Oliver Oliver - 2 months ago 22
AngularJS Question

Need to pass windows credentials cross domain to API

I have implemented Token based authentication in AngularJS, however my security api (which generates token) is windows based to centralize all AD interaction to one site.

The structure is as follows:
enter image description here

The flow is as follows:

  1. User is not logged in

  2. $http request to windows authenticated Security Api is made

  3. Security Api users AD to create token (authentication handled by windows auth)

  4. Token returned to app

  5. All subsequent requests use token to token authenticated apis

This all works fine when the security and app were on the same domain, however as soon as the $http request needs to go across the domain, no Authorization header with windows credentials is sent causing a 401.

Example Request (api is windows authenticated)

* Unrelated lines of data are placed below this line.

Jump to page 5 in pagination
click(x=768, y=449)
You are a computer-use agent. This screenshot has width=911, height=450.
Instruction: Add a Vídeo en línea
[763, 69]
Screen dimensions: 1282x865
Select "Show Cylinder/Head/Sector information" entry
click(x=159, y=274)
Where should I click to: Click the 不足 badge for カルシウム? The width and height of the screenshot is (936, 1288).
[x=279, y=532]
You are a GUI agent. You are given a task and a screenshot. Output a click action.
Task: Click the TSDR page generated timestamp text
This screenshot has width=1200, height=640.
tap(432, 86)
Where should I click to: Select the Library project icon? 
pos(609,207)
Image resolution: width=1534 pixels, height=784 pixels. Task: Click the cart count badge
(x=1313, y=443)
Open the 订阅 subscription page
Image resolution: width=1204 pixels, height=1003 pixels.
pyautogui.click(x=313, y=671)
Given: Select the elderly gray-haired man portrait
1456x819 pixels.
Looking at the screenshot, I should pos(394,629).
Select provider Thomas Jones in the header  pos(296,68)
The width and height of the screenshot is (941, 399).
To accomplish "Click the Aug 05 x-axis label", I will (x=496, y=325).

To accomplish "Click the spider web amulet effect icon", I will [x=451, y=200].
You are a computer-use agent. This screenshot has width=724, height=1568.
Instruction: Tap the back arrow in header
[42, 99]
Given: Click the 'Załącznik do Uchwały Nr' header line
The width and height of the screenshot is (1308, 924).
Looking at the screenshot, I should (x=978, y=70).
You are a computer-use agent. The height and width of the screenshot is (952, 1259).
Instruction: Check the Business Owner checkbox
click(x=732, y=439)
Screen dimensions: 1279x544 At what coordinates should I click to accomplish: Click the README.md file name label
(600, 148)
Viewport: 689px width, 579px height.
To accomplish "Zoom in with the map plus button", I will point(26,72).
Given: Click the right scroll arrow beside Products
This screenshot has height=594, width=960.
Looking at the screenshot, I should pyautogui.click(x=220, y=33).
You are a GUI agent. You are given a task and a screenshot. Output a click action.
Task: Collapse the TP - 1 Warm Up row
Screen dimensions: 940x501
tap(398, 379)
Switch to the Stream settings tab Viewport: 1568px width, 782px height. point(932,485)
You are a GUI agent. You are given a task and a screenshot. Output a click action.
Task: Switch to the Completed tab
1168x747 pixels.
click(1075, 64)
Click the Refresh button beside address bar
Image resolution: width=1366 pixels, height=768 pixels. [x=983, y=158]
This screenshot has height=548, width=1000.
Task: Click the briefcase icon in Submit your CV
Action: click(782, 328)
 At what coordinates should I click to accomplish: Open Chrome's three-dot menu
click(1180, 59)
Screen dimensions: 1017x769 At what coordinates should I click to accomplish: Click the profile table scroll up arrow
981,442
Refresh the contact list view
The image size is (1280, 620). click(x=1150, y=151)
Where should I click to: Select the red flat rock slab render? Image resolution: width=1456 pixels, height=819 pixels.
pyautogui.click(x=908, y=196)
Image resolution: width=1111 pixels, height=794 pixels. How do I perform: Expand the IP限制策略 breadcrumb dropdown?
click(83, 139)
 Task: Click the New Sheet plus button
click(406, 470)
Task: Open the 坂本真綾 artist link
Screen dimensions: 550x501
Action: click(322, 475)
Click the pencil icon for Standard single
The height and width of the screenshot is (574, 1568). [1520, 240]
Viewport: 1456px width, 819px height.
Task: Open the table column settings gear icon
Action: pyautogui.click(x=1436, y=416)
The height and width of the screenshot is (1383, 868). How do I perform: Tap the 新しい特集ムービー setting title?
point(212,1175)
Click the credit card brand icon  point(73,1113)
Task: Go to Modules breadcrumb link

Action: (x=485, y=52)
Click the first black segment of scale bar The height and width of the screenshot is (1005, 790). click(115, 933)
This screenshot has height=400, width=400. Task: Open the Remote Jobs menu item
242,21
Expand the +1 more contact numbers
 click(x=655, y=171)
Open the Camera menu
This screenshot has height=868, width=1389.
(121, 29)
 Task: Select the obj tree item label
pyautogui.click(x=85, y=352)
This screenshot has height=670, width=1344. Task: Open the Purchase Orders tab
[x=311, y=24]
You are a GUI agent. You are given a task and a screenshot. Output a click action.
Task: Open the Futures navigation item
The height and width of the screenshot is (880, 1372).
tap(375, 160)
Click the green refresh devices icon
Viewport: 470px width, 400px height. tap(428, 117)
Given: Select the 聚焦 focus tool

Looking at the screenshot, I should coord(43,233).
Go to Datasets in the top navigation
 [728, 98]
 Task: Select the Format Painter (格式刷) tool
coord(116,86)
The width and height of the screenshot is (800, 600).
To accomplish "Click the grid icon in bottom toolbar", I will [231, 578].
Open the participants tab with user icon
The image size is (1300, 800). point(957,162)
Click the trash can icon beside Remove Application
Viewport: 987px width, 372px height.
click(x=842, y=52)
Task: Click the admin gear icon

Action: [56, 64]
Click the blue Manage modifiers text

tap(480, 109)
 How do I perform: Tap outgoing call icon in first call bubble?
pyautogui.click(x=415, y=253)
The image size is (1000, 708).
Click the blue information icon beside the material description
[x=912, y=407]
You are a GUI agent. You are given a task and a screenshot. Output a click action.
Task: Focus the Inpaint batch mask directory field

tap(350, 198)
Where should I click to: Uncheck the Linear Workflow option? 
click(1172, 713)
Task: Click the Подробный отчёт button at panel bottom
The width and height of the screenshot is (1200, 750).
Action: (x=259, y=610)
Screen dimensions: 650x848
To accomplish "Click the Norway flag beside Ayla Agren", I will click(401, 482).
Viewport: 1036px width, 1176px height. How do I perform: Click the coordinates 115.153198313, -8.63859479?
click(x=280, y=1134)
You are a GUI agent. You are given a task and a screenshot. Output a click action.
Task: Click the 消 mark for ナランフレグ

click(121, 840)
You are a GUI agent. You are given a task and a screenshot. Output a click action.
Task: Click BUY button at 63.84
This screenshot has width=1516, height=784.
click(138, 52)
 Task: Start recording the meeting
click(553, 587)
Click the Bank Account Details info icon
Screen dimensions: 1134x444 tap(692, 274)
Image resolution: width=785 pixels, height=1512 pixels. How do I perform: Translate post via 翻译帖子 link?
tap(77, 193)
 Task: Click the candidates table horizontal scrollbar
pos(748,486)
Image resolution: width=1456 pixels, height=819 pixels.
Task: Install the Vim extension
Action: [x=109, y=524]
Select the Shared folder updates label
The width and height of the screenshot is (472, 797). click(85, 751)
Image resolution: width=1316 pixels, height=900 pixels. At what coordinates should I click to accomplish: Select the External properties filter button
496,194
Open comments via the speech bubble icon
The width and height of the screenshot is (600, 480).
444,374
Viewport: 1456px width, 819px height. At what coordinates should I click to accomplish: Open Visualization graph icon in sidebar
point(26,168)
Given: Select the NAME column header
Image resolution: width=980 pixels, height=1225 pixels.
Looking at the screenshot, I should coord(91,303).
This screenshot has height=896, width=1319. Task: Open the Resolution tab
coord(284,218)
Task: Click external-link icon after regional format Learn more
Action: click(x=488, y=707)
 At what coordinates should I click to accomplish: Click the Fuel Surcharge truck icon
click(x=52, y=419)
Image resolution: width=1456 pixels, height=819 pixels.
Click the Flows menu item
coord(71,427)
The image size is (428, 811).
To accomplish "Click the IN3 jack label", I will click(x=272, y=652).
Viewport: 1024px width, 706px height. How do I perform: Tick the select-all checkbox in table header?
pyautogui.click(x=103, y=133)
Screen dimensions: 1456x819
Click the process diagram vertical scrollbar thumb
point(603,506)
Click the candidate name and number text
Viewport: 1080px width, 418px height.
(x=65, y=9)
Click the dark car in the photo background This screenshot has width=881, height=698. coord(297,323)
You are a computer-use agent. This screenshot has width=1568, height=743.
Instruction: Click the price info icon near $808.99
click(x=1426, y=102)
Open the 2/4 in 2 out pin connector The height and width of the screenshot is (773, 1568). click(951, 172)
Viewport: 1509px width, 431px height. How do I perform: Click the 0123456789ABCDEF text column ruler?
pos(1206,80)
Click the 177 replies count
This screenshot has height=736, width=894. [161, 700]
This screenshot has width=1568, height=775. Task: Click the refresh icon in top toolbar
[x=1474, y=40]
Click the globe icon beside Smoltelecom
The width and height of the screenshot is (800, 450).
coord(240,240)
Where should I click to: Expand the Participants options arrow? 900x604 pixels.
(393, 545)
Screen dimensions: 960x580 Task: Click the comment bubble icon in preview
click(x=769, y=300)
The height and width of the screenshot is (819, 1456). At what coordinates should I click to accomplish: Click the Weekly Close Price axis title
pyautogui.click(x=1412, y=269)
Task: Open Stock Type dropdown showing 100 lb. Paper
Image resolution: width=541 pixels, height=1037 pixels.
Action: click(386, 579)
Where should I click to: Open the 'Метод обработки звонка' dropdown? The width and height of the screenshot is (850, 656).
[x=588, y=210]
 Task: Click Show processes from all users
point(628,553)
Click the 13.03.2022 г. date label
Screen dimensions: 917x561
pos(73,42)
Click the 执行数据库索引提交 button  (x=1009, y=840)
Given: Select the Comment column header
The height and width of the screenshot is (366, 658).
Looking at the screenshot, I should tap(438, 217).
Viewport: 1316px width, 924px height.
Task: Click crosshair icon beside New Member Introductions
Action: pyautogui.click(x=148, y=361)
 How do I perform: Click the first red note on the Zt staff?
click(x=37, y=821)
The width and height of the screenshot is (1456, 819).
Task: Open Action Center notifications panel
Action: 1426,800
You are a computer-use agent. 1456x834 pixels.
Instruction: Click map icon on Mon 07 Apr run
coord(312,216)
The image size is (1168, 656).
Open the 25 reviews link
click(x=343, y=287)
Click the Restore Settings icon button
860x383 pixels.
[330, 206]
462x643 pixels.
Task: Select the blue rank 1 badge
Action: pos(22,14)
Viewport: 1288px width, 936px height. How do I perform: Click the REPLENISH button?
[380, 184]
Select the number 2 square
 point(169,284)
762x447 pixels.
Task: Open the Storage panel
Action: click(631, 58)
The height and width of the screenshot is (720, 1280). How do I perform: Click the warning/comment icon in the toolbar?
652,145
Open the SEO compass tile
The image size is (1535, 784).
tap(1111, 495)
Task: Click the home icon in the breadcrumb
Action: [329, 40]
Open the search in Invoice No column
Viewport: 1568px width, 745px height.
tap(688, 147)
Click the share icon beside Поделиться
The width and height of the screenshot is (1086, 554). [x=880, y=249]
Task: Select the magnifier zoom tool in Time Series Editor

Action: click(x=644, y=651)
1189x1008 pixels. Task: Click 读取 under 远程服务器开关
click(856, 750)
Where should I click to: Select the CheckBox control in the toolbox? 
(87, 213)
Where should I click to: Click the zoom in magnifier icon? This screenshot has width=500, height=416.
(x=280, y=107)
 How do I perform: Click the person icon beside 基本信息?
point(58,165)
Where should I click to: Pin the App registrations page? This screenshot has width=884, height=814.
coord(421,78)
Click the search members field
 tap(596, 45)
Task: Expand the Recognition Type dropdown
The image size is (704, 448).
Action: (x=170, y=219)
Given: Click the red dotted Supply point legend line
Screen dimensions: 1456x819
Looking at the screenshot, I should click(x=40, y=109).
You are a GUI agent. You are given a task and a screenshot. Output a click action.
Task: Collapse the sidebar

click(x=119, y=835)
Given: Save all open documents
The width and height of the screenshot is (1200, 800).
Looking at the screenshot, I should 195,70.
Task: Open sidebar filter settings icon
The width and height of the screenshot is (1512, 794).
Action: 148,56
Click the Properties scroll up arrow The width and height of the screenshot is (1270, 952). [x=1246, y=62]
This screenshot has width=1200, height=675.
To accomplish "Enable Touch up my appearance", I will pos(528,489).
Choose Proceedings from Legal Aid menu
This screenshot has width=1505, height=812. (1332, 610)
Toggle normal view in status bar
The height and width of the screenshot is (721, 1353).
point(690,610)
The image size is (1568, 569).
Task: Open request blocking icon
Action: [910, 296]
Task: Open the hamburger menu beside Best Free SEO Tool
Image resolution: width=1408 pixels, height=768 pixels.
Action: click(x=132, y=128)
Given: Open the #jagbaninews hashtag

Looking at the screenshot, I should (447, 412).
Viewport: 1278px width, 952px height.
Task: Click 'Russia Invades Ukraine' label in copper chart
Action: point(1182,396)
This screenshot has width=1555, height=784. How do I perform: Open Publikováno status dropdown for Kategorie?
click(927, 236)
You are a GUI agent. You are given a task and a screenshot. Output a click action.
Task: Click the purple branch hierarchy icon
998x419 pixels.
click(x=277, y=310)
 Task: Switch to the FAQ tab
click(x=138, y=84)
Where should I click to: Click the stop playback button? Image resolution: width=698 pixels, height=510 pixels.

enter image description here

Security Api allows cross domain requests by allowing Origin's (* is only for testing not production):

<add name="Access-Control-Allow-Origin" value="*" />
<add name="Access-Control-Allow-Methods" value="GET, POST, PUT, DELETE, OPTIONS" />
<add name="Access-Control-Allow-Headers" value="Origin, X-Requested-With, Content-Type, Accept" />

Question (TL:DR):

Is it possible, and if so, how do you get the AngularJS client app to passthrough the windows credentials when making a cross domain $http request?


Try setting the withCredentials property to true when making the AJAX request to ensure that the client will send its credentials:

$http.get(url, { withCredentials: true, ...})

Basically what this flag will do is to set the withCredentials property on the underlying XMLHttpRequest native object.

Also you might need to include the Authorization header on the server to the Access-Control-Allow-Headers response.